Йага выскочила из бани, словно полночи в ней парилась. Жар прилил к щекам. Да ее матушка ни разу не била, а тут этот… Явился невесть откуда весь такой… Какой? Непонятный! Неправильный!

— У-у-ух! — погрозила она елкам, любопытно склонившимся над двором.

Елки понимающе покачали вершинами. Кому как не ведьме лесной знать, что с богами спорить негоже. Коли привели они этого… Рьяна к ней в третий раз, стало быть, надо так. Но разве не могли они привести кого-то не такого противного?!

Рябая неясыть спустилась на плечо, проткнув когтями платье. Потерлась о висок, заворчала. Йага погладила птицу, вслушиваясь в ее говор.

— Что-что? Запереть дверь да оставить в бане до утра?

Неясыть завертела головой: она такого не сказывала!

— Ну ладно-ладно, — рассмеялась колдовка. — Пусть ему.

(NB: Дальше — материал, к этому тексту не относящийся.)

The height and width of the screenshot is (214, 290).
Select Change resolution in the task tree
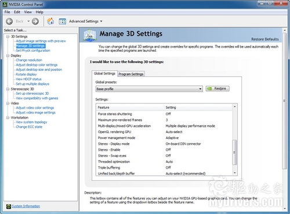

Но помогать не стану! Будет с него и одного раза!

Неясыть визгливо засмеялась: она-то точно знала, что любопытство не оставит лесную госпожу и что ее еще отговаривать придется. Не знала этого покамест только сама Йага.

Оттого, наверное, она и спряталась за занавеской в женском уголке и не стала ничем угощать гостя, когда тот вернулся в избу. Крынку простокваши, хоть и нехотя, выставила ему матушка. Рьян не побрезговал и хлеба не попросил. А ведь могло и на это наглости хватить.

— Благодарствую, хозяюшка!

Отвесил поклон, как следует доброму гостю, и примерился было спать на лавке, но матушка зашикала:

— Куды?! У меня тут девка немужняя, а ты, незнамо чей и откель, с нею в одной избе спать собрался? Марш в предбанник! Там нынче тепло.

Рыжий пожал плечами, подхватил одеяло, которого ему, надо сказать, никто и не предлагал, и был таков. Йага же той ночью долго уснуть не могла. Не то потому, что матушка на полатях бормотала и ворочалась, не то еще почему. Когда же под утро старая ведьма спустилась, взяла корзину и покинула избу, Йага решилась высунуться из своей спаленки. Как была, босая, пошла во двор. Мокрая земля холодила пятки, но никакие хвори лесовку сызмальства не брали, что ей сырость осенняя?

Ливень едва утих, мутные лужи еще малость рябили в предрассветной темноте. Йага пошлепала прямо по ним. Нагнулась к щелочке в предбаннике — не видать ни зги. Тихонько отворила дверь, юркнула внутрь. Гость мерно посапывал, свернувшись калачиком. Девка на цыпочках подкралась к нему, наклонилась, разглядывая. Гол как сокол. Ни кошеля при нем, ни сумы со снедью, которой часто пришлецы с ведьмами расплачивались. Чем же он матушке обещал отдарить за помощь? Да что за нужда привела в поздний час в глухой лес?